**INSTRUCTIONS FOR THE TASK:** According to the passage on spiritual growing pangs, what four things can adult spiritual growing pangs lead to?

**DOCUMENT SECTION:**
## Begin

This perception does not mean we get to avoid an ordeal. Action is still required, but the mantra helps bring serenity to the soul as long as we make a point to remember it by allowing not only distressing thoughts to be a pang, but uplifting thoughts.
Adult spiritual growing pangs can lead to renewal, transformation, redemption and grace. But, alas, it is not always easy and the process can be complicated.
All these growing pangs we experience as we age are a language of the soul. They speak to us of inner wounds, joy, comfort and healing. Rather than resisting the ghastly pangs of fear and stress when they deliver a gut punch to the psyche, we need to listen to the potential full messages they bring that offer positivity and help.
As I write this in Minnesota, an arctic blast has moved in, with wind chills below -38 degrees. I look out the window and see our small herd of eight deer standing nervously in the extreme weather at the fence, waiting for the corn my husband puts out. They are our sweethearts, and a pang of worry for their well-being floods through me.

## End

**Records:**
## Begin

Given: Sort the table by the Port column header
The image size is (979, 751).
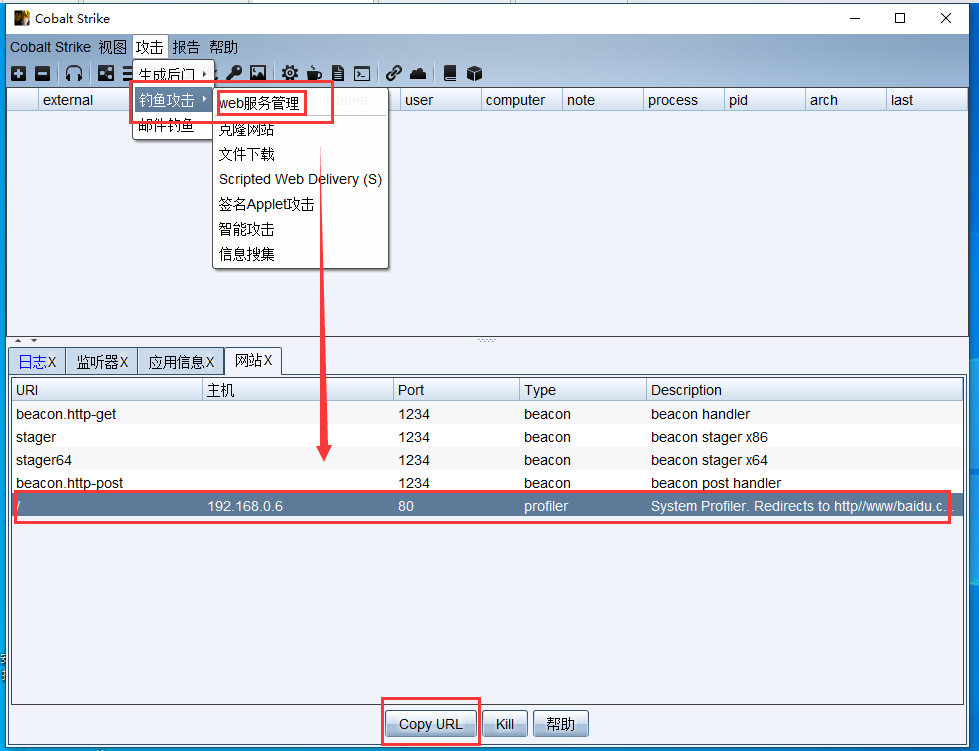Looking at the screenshot, I should [456, 390].
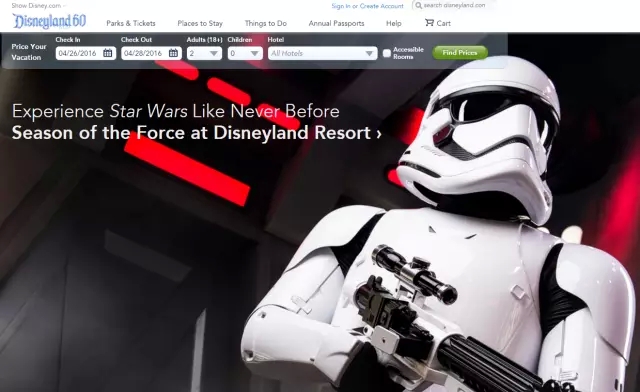Open the Things to Do menu
640x392 pixels.
pos(266,23)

## End

**ANSWER TO THE PROBLEM:** Renewal, transformation, redemption and grace.